Fiction by | December 16, 2018

Day 8
I think I now need to keep track of time. Time has been odd, has been queer, has been time has been odd, has been. There’s a loop that loops that there is a loop that goes on in my head ever since I started to attempt to understand time has been odd, has been queer, has been a loop since I tried to understand the sounds that came from this, well, I don’t even know what this is. I remember nothing from before it, but I remember now before it but I remember. I remember it came to me in a dream, a dream that came to me the night I saw it in a dream. Well, not really saw, more like felt. At least I think I felt it. That’s the thing with dreams, isn’t it? You’re never really completely sure how to word them out when you wake up. Then again, it’s not like there were any words, it was more like I felt it all around me, I think I felt it. It’s odd, it’s queer, it has been like that in a loop ever since it came to me in a dream.

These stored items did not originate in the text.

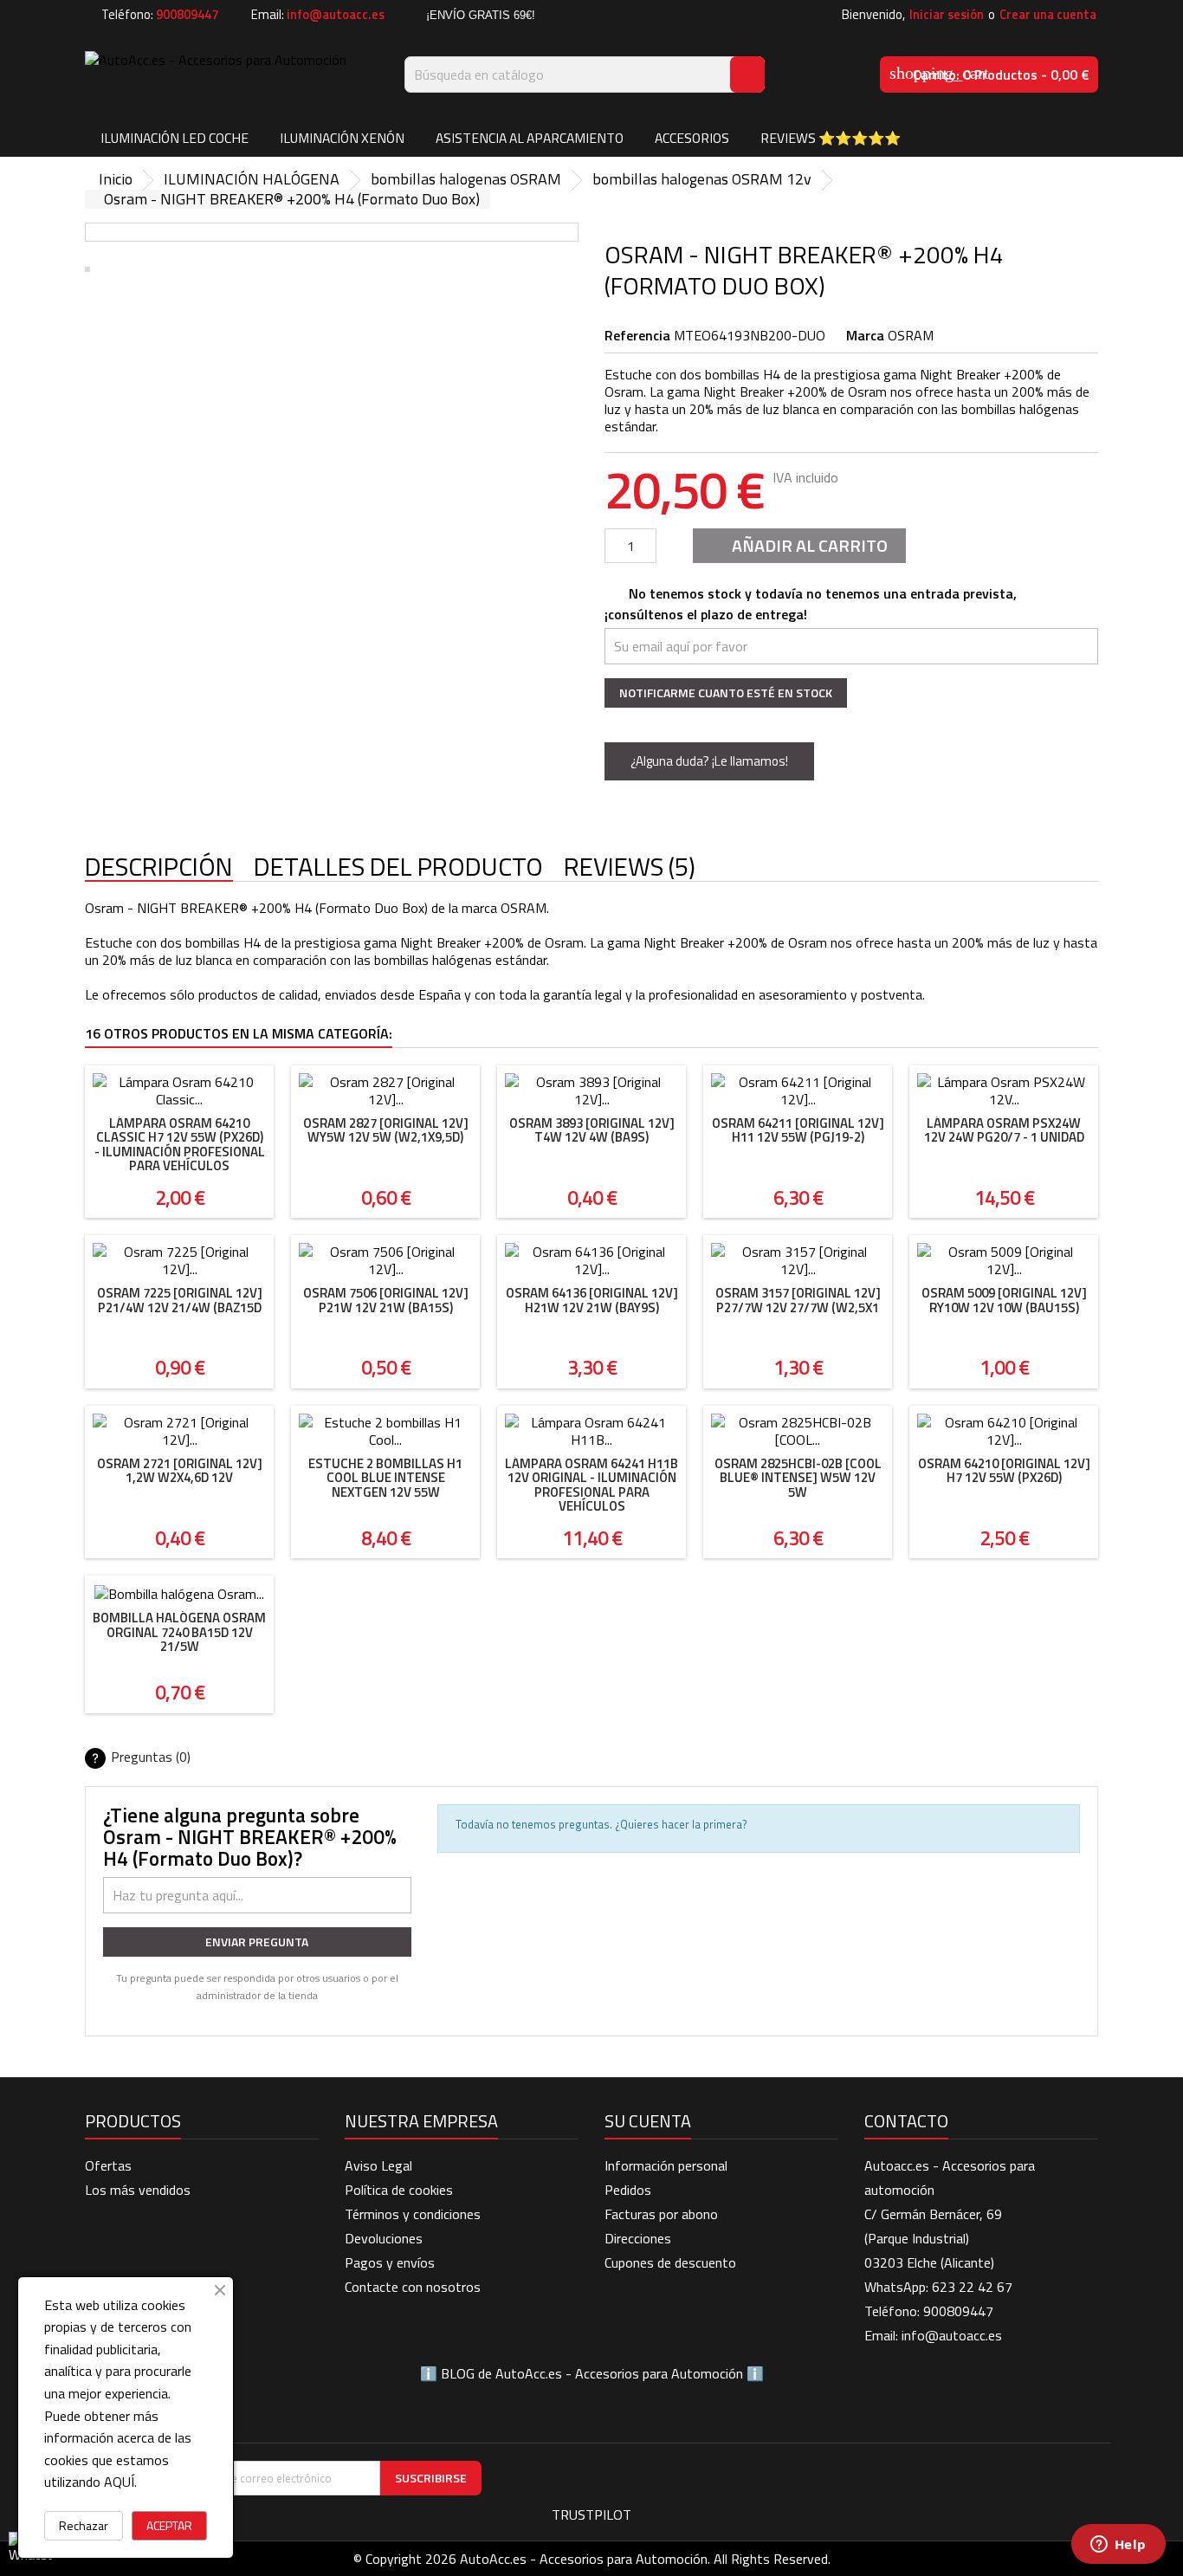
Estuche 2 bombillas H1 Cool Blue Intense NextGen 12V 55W (385, 1477)
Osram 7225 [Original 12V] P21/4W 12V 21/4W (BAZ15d (179, 1300)
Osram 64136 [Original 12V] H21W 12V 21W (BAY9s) (592, 1300)
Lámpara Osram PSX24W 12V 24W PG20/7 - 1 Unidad (1004, 1130)
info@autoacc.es (336, 14)
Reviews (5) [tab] (629, 867)
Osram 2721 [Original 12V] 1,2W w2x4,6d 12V (179, 1470)
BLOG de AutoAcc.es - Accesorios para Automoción (592, 2373)
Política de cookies (399, 2189)
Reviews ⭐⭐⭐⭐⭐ (830, 137)
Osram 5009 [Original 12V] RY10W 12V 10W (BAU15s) (1004, 1300)
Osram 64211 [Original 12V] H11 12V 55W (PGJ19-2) (798, 1130)
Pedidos (627, 2189)
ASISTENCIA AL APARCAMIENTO (530, 137)
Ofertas (108, 2165)
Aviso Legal (378, 2165)
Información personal (665, 2165)
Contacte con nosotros (413, 2286)
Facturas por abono (661, 2214)
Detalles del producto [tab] (398, 867)
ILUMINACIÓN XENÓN (342, 137)
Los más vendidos (138, 2189)
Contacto (906, 2120)
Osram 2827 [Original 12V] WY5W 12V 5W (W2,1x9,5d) (386, 1130)
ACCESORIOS (692, 137)
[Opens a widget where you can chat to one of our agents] (1118, 2545)
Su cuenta (647, 2120)
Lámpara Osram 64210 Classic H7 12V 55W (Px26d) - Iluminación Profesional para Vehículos (179, 1144)
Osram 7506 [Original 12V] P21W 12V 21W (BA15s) (386, 1300)
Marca (865, 335)
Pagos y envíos (390, 2262)
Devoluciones (384, 2238)
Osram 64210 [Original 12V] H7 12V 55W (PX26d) (1004, 1470)
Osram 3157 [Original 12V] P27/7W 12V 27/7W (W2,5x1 (798, 1300)
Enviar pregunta (256, 1941)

It spoke to me, it spoke to me in a feeling that I felt all around me, inside me, outside me, it spoke to me in a feeling. It whispered words into my ears and into my mind, in a feeling I tried to understand time has been odd, has been queer, has been a loop and it told me things I cannot comprehend. Ah well, that was 8 days ago ever since it was 7 days ago since it was 10 years ago since it came to me in a dream. I’m tired now, I think I’ll rest. I do not know why, but sleeping on this flesh is better than sleeping on the cold rock floor of this cave where I’ll rest I’m tired now.